El Gobierno de Pedro Sánchez se ha desmarcado de los ministros del Interior de la Unión Europea, que han aprobado este lunes un reglamento para simplificar y acelerar las expulsiones de inmigrantes irregulares.

España se ha quedado aislada al votar en contra de una de las novedades introducidas: la creación de centros de deportación en terceros países, considerados "seguros".

El argumento aducido por Fernando Grande-Marlaska es que aunque España “está absolutamente involucrada en la lucha contra la inmigración irregular”, debe defender los valores fundamentales de la UE y los derechos humanos.

Es legítimo cuestionar los puntos ciegos de la controvertida vía Meloni que se ha acabado imponiendo en la UE.

No en vano, muchos han manifestado dudas razonables sobre si algunos de esos países designados para tramitar las solicitudes de asilo realmente garantizan la seguridad de los deportados. También se ha discutido la posibilidad de que los centros de retorno propicien detenciones indefinidas susceptibles de lesionar los derechos de los inmigrantes.

------------------------------------

## INSTRUCCIONES
a. Responde con datos del fragmento sobre las expulsiones de inmigrantes:
(i) ¿Qué día aprobaron el reglamento los ministros del Interior de la Unión Europea?
(ii) ¿Contra qué novedad votó España?
(iii) ¿Qué posibilidad sobre los centros de retorno se ha discutido?
b. Cita sin cambios el pasaje del fragmento sobre las expulsiones de inmigrantes que empieza con las palabras que contienen "El argumento aducido" y termina con "de los inmigrantes.".

------------------------------------

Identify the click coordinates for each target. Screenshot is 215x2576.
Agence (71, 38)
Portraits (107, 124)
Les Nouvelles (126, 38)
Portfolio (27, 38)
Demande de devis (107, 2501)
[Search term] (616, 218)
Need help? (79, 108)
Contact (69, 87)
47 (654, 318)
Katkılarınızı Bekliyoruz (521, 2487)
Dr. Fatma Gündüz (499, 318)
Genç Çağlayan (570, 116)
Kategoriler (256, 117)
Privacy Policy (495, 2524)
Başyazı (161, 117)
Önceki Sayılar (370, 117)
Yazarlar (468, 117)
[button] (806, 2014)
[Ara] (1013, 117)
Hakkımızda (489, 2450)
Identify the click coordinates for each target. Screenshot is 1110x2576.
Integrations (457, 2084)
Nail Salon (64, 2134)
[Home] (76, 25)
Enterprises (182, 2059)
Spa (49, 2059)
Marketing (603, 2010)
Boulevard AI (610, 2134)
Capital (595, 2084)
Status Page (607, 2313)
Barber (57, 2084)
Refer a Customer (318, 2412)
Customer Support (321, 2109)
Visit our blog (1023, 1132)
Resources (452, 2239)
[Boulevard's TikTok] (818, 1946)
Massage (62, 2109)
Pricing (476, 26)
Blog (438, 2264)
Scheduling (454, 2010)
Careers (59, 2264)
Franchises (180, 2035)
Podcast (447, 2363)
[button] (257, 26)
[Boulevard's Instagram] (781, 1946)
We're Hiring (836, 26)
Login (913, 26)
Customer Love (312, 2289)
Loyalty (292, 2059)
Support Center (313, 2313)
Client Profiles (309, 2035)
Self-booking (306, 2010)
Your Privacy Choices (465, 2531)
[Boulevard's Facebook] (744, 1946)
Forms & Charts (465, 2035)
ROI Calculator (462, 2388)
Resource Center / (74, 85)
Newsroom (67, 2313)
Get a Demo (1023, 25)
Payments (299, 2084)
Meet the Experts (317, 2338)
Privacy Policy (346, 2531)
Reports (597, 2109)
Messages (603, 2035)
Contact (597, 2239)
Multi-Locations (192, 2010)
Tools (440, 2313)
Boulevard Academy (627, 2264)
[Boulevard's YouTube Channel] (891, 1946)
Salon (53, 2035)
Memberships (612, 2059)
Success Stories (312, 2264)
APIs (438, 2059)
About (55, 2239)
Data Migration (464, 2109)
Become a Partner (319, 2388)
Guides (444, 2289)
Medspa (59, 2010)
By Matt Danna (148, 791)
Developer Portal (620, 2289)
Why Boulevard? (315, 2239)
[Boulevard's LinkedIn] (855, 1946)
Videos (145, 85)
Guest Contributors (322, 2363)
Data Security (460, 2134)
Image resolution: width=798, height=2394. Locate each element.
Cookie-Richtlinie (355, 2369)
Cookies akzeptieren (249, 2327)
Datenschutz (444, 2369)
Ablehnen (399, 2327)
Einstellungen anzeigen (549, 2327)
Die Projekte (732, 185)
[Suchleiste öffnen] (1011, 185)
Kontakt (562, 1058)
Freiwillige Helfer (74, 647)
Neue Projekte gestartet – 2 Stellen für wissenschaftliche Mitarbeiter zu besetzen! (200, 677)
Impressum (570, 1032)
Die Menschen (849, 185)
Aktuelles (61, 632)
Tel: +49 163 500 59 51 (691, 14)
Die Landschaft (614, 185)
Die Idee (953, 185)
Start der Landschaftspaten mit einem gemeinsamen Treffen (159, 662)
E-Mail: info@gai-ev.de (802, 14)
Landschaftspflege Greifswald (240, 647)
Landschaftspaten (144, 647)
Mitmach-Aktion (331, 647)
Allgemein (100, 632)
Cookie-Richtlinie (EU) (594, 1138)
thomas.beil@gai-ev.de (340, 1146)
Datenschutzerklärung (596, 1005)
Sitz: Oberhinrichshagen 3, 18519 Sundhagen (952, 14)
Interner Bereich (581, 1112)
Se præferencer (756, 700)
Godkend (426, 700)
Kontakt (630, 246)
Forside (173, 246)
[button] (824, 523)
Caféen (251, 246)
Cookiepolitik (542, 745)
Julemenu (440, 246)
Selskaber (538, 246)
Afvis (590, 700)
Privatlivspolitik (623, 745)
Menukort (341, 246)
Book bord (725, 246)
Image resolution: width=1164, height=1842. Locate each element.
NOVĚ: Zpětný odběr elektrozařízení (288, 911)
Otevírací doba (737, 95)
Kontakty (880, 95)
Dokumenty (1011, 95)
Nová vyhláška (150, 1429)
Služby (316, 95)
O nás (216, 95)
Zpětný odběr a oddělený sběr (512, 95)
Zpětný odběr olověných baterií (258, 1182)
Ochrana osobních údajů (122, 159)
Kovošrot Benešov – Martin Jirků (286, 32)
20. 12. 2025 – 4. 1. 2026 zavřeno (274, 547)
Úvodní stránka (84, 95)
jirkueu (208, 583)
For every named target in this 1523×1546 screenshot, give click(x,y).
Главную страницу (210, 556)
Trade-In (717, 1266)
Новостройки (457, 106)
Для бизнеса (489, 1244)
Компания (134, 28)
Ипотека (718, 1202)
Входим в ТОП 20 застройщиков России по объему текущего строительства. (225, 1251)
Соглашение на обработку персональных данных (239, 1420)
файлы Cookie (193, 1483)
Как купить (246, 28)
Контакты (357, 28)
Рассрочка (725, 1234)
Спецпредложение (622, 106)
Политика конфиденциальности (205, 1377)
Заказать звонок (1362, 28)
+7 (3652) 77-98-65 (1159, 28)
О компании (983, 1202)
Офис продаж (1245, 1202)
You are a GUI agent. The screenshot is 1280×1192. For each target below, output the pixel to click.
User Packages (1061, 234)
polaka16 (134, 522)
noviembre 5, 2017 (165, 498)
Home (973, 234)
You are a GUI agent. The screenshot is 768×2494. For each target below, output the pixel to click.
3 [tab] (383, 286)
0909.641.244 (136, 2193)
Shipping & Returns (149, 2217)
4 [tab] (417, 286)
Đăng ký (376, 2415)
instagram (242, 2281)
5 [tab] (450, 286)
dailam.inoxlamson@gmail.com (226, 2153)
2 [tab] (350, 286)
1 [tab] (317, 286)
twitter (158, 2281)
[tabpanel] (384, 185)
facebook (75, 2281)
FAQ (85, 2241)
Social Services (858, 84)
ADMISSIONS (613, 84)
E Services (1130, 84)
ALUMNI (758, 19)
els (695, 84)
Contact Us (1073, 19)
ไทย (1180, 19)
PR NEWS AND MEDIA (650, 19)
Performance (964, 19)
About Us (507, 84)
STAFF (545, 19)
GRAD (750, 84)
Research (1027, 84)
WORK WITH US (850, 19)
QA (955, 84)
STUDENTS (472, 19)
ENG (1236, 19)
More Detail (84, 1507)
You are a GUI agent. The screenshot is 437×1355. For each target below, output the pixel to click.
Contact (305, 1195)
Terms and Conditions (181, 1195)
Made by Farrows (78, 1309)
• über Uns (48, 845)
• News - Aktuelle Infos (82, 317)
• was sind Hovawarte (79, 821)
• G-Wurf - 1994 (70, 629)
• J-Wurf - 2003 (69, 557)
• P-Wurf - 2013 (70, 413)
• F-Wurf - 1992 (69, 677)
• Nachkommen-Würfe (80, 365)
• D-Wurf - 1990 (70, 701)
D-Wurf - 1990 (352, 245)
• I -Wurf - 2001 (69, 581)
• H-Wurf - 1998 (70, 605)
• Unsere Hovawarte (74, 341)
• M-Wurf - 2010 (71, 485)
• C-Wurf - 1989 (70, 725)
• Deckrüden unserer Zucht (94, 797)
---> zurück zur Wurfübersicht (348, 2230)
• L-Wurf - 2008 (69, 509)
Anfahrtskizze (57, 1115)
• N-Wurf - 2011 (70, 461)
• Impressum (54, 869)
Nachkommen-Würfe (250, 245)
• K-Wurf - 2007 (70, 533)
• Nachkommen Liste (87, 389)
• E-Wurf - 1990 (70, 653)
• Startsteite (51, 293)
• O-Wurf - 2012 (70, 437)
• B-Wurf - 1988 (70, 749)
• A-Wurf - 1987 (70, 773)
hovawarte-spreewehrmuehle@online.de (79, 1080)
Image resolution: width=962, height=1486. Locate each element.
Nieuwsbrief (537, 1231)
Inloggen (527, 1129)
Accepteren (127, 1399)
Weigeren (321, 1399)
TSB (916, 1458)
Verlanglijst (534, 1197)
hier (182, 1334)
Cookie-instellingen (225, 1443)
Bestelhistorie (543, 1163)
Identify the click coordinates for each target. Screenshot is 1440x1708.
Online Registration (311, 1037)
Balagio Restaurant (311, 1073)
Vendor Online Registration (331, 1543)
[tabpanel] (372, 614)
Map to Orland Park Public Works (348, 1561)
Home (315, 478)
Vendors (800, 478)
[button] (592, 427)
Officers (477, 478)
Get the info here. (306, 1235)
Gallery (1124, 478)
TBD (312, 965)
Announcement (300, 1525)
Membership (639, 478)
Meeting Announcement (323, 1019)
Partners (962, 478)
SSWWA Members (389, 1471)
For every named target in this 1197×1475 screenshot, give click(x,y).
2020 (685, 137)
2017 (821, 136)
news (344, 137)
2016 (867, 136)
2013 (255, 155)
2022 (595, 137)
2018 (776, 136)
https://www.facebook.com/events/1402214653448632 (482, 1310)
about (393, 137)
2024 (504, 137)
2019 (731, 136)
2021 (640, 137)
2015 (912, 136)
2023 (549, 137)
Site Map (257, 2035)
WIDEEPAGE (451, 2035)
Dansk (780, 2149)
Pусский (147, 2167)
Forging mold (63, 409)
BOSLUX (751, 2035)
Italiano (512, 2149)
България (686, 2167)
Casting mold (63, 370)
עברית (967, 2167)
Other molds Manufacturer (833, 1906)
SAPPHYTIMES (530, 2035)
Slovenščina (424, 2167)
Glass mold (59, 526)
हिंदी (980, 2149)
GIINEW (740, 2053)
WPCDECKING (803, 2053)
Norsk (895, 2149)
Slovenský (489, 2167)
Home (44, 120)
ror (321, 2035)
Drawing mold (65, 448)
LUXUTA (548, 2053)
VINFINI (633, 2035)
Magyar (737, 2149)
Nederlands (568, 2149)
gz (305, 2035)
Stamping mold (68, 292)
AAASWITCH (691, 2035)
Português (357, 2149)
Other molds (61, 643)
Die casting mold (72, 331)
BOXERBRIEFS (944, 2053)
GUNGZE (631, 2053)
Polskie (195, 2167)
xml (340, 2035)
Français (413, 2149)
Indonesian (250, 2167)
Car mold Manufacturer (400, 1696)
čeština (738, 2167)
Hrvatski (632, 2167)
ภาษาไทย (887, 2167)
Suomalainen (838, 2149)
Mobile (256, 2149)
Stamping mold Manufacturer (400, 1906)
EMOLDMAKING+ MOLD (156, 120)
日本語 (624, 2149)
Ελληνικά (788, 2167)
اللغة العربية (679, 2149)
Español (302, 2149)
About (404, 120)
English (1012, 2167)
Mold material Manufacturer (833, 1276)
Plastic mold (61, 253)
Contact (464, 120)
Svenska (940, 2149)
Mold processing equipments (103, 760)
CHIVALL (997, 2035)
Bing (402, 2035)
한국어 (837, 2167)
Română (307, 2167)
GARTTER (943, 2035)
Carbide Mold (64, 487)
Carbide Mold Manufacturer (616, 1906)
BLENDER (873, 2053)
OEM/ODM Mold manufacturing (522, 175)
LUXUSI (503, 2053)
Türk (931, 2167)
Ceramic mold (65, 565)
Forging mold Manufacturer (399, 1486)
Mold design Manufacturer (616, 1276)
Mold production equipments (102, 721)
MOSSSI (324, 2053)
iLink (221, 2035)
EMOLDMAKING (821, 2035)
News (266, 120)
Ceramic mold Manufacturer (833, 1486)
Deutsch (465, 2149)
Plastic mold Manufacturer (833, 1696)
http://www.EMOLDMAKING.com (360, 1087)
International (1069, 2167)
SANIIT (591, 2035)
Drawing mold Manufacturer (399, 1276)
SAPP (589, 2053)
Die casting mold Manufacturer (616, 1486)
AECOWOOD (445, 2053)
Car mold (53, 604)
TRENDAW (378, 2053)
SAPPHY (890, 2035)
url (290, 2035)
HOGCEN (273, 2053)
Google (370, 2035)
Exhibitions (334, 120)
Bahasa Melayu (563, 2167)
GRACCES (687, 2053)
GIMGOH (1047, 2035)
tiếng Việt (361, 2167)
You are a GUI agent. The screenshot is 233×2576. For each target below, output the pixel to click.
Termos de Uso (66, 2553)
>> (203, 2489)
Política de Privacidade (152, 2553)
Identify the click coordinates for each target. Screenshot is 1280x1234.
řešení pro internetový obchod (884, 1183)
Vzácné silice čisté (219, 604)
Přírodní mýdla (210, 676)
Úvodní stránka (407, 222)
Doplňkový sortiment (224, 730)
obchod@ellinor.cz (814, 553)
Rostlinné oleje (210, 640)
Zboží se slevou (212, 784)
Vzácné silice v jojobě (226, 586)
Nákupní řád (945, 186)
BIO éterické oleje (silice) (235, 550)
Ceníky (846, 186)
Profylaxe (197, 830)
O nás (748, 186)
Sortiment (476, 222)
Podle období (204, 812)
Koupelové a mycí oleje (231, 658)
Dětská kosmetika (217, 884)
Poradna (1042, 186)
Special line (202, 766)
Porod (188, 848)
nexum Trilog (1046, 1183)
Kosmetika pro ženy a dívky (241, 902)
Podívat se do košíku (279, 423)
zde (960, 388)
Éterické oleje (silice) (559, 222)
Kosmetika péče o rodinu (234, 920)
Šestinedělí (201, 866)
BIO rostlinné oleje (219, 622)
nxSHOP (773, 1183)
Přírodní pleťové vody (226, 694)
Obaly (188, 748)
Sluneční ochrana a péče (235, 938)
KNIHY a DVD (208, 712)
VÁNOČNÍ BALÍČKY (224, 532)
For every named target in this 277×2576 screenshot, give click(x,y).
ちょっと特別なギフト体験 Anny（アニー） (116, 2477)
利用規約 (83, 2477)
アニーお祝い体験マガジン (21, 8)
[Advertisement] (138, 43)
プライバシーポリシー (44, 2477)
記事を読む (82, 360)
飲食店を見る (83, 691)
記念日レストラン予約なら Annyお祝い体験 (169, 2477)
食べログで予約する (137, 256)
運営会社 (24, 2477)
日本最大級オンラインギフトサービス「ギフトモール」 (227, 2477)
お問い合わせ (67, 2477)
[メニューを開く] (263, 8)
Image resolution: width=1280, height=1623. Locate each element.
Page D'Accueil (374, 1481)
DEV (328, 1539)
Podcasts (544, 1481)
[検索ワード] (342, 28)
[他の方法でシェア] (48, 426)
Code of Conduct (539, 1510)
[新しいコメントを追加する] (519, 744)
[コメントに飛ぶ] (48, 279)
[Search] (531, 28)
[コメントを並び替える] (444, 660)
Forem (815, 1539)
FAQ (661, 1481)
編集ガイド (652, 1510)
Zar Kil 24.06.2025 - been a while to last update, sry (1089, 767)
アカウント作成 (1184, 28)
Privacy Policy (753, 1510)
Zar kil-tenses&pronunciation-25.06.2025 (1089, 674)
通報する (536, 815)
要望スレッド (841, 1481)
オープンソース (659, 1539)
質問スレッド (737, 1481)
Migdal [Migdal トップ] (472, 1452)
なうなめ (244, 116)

------------------------------------

## RESPUESTAS EN ORDEN
a.
(i) Este lunes.
(ii) Contra la creación de centros de deportación en terceros países, considerados "seguros".
(iii) Que los centros de retorno propicien detenciones indefinidas susceptibles de lesionar los derechos de los inmigrantes.

b.
El argumento aducido por Fernando Grande-Marlaska es que aunque España “está absolutamente involucrada en la lucha contra la inmigración irregular”, debe defender los valores fundamentales de la UE y los derechos humanos.

Es legítimo cuestionar los puntos ciegos de la controvertida vía Meloni que se ha acabado imponiendo en la UE.

No en vano, muchos han manifestado dudas razonables sobre si algunos de esos países designados para tramitar las solicitudes de asilo realmente garantizan la seguridad de los deportados. También se ha discutido la posibilidad de que los centros de retorno propicien detenciones indefinidas susceptibles de lesionar los derechos de los inmigrantes.